U.S. Indicts Four Chinese Military Members Over 2017 Equifax Hack

U.S. Attorney General and Trump loyalist William Barr at a press conference on February 10, 2020
U.S. Attorney General and Trump loyalist William Barr at a press conference on February 10, 2020
Screenshot: YouTube

The U.S. Department of Justice has announced that four members of the Chinese military have been indicted for the 2017 hack of Equifax that compromised the data of at least 145 million people. The theft of social security numbers, addresses, and driver’s license information has been characterized as the largest consumer data hack in U.S. history.


The hackers allegedly exploited an unnamed vulnerability in a web portal used by Equifax for disputes to gain login credentials, according to a DOJ press release. The four defendants are all members of the People’s Liberation Army (PLA), identified as Wu Zhiyong, Wang Qian, Xu Ke, and Liu Lei, by the indictment posted online.

The defendants are charged with three counts of conspiracy to commit computer fraud, conspiracy to commit economic espionage, and conspiracy to commit wire fraud. They’re also charged with two counts of unauthorized computer access and one count of economic espionage, as well as three counts of wire fraud.

The four defendants spent weeks running queries to figure out Equifax’s database structure and identify sensitive information, according to the DOJ.

“Once they accessed files of interest, the conspirators then stored the stolen information in temporary output files, compressed and divided the files, and ultimately were able to download and exfiltrate the data from Equifax’s network to computers outside the United States,” according to the DOJ.

The hackers allegedly routed their traffic to “nearly 20 countries” to hide their location, according to the DOJ, and used encrypted communication channels in an effort to blend in with normal activity on Equifax’s network. The hackers also allegedly wiped log files on a daily basis to cover their tracks.

The indictments, announced by U.S. Attorney General William Barr in a press conference streamed online, are the first time that the U.S. government has formally accused China of being behind the Equifax hack.


“This was a deliberate and sweeping intrusion into the private information of the American people,” Barr said in a statement. “Today, we hold PLA hackers accountable for their criminal actions, and we remind the Chinese government that we have the capability to remove the Internet’s cloak of anonymity and find the hackers that nation repeatedly deploys against us.”

At the press conference, Barr said that while the U.S. does its own intelligence collection around the world, it only does “legitimate” spying.


“Unfortunately, the Equifax hack fits a disturbing and unacceptable pattern of state-sponsored computer intrusions and thefts by China and its citizens that have targeted personally identifiable information, trade secrets, and other confidential information,” Barr continued.

Three of the four alleged hackers in photos released by the U.S. Department of Justice
Three of the four alleged hackers in photos released by the U.S. Department of Justice
Image: U.S. DOJ

Barr fled the press conference after a journalist asked about President Donald Trump’s attorney Rudy Giuliani and his meddling in Ukraine to dig up dirt on Democratic presidential hopeful Joe Biden. Other DOJ officials were left to pick up the slack and finish the press conference.

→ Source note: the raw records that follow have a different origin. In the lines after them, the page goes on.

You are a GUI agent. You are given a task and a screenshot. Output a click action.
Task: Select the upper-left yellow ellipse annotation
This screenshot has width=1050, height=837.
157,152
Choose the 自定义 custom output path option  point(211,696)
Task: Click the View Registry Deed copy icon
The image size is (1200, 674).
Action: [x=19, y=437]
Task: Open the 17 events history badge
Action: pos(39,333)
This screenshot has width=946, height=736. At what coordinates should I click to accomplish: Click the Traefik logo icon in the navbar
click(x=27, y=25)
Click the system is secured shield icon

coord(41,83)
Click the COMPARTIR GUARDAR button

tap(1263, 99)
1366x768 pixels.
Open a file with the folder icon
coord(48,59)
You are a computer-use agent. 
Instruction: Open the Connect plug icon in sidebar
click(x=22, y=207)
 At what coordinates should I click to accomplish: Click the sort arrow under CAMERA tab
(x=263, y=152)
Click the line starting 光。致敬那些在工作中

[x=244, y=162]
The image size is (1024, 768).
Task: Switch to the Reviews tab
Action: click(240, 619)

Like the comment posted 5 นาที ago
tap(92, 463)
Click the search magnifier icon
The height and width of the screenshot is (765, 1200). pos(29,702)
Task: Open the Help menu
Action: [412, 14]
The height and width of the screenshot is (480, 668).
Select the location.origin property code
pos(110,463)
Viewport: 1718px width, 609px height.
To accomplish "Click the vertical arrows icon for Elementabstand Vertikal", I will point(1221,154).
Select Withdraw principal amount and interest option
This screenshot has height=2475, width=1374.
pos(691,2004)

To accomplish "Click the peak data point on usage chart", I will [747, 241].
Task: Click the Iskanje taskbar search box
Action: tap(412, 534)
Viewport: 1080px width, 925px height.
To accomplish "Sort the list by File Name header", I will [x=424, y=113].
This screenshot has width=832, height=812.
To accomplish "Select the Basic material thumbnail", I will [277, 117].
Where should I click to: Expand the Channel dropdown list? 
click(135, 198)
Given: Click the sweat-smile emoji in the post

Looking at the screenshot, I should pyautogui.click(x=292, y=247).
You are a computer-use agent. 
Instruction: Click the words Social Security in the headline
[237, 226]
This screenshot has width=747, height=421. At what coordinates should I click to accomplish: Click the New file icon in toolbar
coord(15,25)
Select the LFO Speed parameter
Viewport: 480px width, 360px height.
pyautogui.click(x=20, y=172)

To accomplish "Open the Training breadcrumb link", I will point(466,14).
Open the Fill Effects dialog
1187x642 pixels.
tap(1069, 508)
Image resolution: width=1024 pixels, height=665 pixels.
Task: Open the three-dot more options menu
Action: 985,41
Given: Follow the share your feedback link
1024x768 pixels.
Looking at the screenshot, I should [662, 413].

This is only the second time in history that the U.S. has indicted Chinese military hackers. The Obama administration indicted five members of the PLA in 2014, including hackers “UglyGorilla” and “KandyGoo,” for hacking into companies like Westinghouse Electric and the United States Steel Corporation to allegedly steal trade secrets.


The U.S. and China do not have an extradition treaty, which means that it’s unlikely any of the four defendants indicted today will be arrested by American authorities.

Matt Novak is the editor of Gizmodo's Paleofuture blog


It’s good that this is happening, and I think it’s a useful exercise even if they’ll never see the inside of a US Courtroom.

But it is worth remembering that Equifax’s gross incompetence (including using “admin” as a password, and failing to keep their shit patched) was what made this hack possible, and they concealed it from the public for months, and one of their executives sold his stock before it was disclosed publicly, and none of those assholes has seen the inside of a US courtroom either.

Gathering this much PII without the (opt-in) consent of the people involved should be illegal, and it should impute a fiduciary responsibility on the company to safeguard that data, with mandatory disclosure and ruinous fines (based on a percentage of the company’s overall revenue) attached to any data breaches.

And none of that shit has happened either.

So while I’m glad we’ve identified the hackers and made it harder for them to operate covertly anymore, we definitely need to get our own house in order.